> WORK REQUEST:
Nothing in the records may be left out; restate them word for word.

> EXERCISE MATERIALS:
○ ○ ○ ○ ○
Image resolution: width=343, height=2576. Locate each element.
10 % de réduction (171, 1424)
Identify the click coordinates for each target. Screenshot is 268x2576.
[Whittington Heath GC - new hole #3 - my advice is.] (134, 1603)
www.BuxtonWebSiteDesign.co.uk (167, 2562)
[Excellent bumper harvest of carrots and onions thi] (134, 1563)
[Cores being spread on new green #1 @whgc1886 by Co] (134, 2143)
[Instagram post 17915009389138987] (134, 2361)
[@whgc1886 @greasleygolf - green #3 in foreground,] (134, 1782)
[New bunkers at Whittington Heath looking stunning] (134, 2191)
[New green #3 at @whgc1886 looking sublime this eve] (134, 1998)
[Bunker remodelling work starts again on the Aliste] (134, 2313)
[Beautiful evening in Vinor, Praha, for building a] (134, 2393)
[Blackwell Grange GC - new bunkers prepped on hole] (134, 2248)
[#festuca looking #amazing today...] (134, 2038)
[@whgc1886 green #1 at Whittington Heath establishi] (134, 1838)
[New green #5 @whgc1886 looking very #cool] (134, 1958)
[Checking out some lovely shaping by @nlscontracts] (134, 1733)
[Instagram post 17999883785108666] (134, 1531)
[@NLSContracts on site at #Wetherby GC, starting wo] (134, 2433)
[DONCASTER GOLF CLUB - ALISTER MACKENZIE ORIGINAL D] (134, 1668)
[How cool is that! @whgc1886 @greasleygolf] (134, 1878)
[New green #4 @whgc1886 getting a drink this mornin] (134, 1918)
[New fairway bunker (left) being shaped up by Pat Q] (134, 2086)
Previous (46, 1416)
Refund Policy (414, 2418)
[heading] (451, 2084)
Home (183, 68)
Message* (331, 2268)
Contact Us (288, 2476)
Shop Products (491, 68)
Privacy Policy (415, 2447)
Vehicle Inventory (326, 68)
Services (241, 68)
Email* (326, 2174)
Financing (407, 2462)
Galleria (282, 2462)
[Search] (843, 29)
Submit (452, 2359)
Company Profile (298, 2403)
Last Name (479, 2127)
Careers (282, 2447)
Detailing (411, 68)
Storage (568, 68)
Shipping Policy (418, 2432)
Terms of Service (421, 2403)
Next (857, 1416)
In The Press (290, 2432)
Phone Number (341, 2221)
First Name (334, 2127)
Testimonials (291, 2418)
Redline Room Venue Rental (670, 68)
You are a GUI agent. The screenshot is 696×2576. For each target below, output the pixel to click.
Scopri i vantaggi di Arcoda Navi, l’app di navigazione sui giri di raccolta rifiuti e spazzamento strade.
○ ○ ○ ○ ○
> EXERCISE OUTPUT:
Image resolution: width=343, height=2576. Locate each element.
10 % de réduction (171, 1424)
Identify the click coordinates for each target. Screenshot is 268x2576.
[Whittington Heath GC - new hole #3 - my advice is.] (134, 1603)
www.BuxtonWebSiteDesign.co.uk (167, 2562)
[Excellent bumper harvest of carrots and onions thi] (134, 1563)
[Cores being spread on new green #1 @whgc1886 by Co] (134, 2143)
[Instagram post 17915009389138987] (134, 2361)
[@whgc1886 @greasleygolf - green #3 in foreground,] (134, 1782)
[New bunkers at Whittington Heath looking stunning] (134, 2191)
[New green #3 at @whgc1886 looking sublime this eve] (134, 1998)
[Bunker remodelling work starts again on the Aliste] (134, 2313)
[Beautiful evening in Vinor, Praha, for building a] (134, 2393)
[Blackwell Grange GC - new bunkers prepped on hole] (134, 2248)
[#festuca looking #amazing today...] (134, 2038)
[@whgc1886 green #1 at Whittington Heath establishi] (134, 1838)
[New green #5 @whgc1886 looking very #cool] (134, 1958)
[Checking out some lovely shaping by @nlscontracts] (134, 1733)
[Instagram post 17999883785108666] (134, 1531)
[@NLSContracts on site at #Wetherby GC, starting wo] (134, 2433)
[DONCASTER GOLF CLUB - ALISTER MACKENZIE ORIGINAL D] (134, 1668)
[How cool is that! @whgc1886 @greasleygolf] (134, 1878)
[New green #4 @whgc1886 getting a drink this mornin] (134, 1918)
[New fairway bunker (left) being shaped up by Pat Q] (134, 2086)
Previous (46, 1416)
Refund Policy (414, 2418)
[heading] (451, 2084)
Home (183, 68)
Message* (331, 2268)
Contact Us (288, 2476)
Shop Products (491, 68)
Privacy Policy (415, 2447)
Vehicle Inventory (326, 68)
Services (241, 68)
Email* (326, 2174)
Financing (407, 2462)
Galleria (282, 2462)
[Search] (843, 29)
Submit (452, 2359)
Company Profile (298, 2403)
Last Name (479, 2127)
Careers (282, 2447)
Detailing (411, 68)
Storage (568, 68)
Shipping Policy (418, 2432)
Terms of Service (421, 2403)
Next (857, 1416)
In The Press (290, 2432)
Phone Number (341, 2221)
First Name (334, 2127)
Testimonials (291, 2418)
Redline Room Venue Rental (670, 68)
You are a GUI agent. The screenshot is 696×2576. For each target below, output the pixel to click.
Scopri i vantaggi di Arcoda Navi, l’app di navigazione sui giri di raccolta rifiuti e spazzamento strade.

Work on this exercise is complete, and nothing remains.